Requirement → Print the complete set of entries exactly.

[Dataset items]
★ ★ ★ ★ ★ ★ ★
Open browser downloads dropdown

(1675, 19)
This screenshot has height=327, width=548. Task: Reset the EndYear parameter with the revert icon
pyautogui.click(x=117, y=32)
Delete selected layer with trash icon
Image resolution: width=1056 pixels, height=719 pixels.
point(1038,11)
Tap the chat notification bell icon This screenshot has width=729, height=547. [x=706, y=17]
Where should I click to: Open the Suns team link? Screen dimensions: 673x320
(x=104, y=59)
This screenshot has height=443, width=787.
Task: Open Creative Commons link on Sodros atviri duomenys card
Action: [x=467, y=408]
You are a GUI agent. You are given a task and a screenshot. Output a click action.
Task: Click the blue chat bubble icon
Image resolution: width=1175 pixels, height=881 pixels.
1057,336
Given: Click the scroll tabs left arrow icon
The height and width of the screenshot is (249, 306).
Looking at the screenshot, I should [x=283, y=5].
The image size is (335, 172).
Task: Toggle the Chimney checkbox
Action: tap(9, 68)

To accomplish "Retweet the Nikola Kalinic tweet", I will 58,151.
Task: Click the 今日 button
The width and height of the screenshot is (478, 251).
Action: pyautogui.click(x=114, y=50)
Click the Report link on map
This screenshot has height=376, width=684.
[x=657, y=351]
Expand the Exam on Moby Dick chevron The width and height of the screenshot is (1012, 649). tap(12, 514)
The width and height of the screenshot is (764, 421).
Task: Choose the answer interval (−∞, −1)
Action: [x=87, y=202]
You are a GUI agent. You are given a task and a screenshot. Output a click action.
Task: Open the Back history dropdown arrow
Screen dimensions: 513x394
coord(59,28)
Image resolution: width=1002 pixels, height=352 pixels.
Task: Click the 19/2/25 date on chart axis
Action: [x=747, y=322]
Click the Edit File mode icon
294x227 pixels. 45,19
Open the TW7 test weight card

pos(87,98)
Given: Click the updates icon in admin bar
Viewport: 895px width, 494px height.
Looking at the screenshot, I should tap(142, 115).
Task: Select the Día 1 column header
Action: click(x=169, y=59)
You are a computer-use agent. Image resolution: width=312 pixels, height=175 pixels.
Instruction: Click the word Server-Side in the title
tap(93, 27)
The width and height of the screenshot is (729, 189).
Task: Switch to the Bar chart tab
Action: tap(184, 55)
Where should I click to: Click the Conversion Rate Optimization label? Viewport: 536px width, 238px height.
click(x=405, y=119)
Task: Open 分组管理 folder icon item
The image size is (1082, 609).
★ ★ ★ ★ ★ ★ ★
Response to this task →
Open browser downloads dropdown

(1675, 19)
This screenshot has height=327, width=548. Task: Reset the EndYear parameter with the revert icon
pyautogui.click(x=117, y=32)
Delete selected layer with trash icon
Image resolution: width=1056 pixels, height=719 pixels.
point(1038,11)
Tap the chat notification bell icon This screenshot has width=729, height=547. [x=706, y=17]
Where should I click to: Open the Suns team link? Screen dimensions: 673x320
(x=104, y=59)
This screenshot has height=443, width=787.
Task: Open Creative Commons link on Sodros atviri duomenys card
Action: [x=467, y=408]
You are a GUI agent. You are given a task and a screenshot. Output a click action.
Task: Click the blue chat bubble icon
Image resolution: width=1175 pixels, height=881 pixels.
1057,336
Given: Click the scroll tabs left arrow icon
The height and width of the screenshot is (249, 306).
Looking at the screenshot, I should [x=283, y=5].
The image size is (335, 172).
Task: Toggle the Chimney checkbox
Action: tap(9, 68)

To accomplish "Retweet the Nikola Kalinic tweet", I will 58,151.
Task: Click the 今日 button
The width and height of the screenshot is (478, 251).
Action: pyautogui.click(x=114, y=50)
Click the Report link on map
This screenshot has height=376, width=684.
[x=657, y=351]
Expand the Exam on Moby Dick chevron The width and height of the screenshot is (1012, 649). tap(12, 514)
The width and height of the screenshot is (764, 421).
Task: Choose the answer interval (−∞, −1)
Action: [x=87, y=202]
You are a GUI agent. You are given a task and a screenshot. Output a click action.
Task: Open the Back history dropdown arrow
Screen dimensions: 513x394
coord(59,28)
Image resolution: width=1002 pixels, height=352 pixels.
Task: Click the 19/2/25 date on chart axis
Action: [x=747, y=322]
Click the Edit File mode icon
294x227 pixels. 45,19
Open the TW7 test weight card

pos(87,98)
Given: Click the updates icon in admin bar
Viewport: 895px width, 494px height.
Looking at the screenshot, I should tap(142, 115).
Task: Select the Día 1 column header
Action: click(x=169, y=59)
You are a computer-use agent. Image resolution: width=312 pixels, height=175 pixels.
Instruction: Click the word Server-Side in the title
tap(93, 27)
The width and height of the screenshot is (729, 189).
Task: Switch to the Bar chart tab
Action: tap(184, 55)
Where should I click to: Click the Conversion Rate Optimization label? Viewport: 536px width, 238px height.
click(x=405, y=119)
Task: Open 分组管理 folder icon item
The image size is (1082, 609).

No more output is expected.